It only seems fair that if Aerosmith frontman Steven Tyler can spill the beans in his own taunting memoir Does The Noise In My Head Bother You?, then his Toxic Twin brother Joe Perry should be able to do the same. In Rocks: My Life In And Out Of Aerosmith, Perry gives his account of life as lead guitarist of Aerosmith, without being too sensationalistic. With a fawning foreword by Johnny Depp, Rocks has Perry and co-writer David Ritz exploring the path of a science-obsessed young man growing up in Massachusetts to becoming a musician, joining bands and meeting up with Steven Tyler. Together, they would take an ambitious, drug-fueled charge at stardom, making Aerosmith one of the biggest bands in the world.

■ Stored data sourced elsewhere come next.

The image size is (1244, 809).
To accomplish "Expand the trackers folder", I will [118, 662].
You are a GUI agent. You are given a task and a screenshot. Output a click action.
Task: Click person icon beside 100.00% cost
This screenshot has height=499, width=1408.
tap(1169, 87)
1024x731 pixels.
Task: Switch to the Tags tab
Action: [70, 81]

Perry says Rocks tells the “loner’s story, the band’s story, the recovery story, the cult story, the love story, the success story, the failure story, the rebirth story, the re-destruction story, and the post-destructive rebirth story” — ultimately the story any Aerosmith fan would love to read. Nothing could be better than lighting a fire, throwing on Joe Perry’s Merry Christmas EP featuring “White Christmas,” “Silent Night,” “Santa Claus Is Back In Town” and “Run Run Rudolph” with Johnny Depp on rhythm guitar, and curling up with Rocks: My Life In And Out of Aerosmith.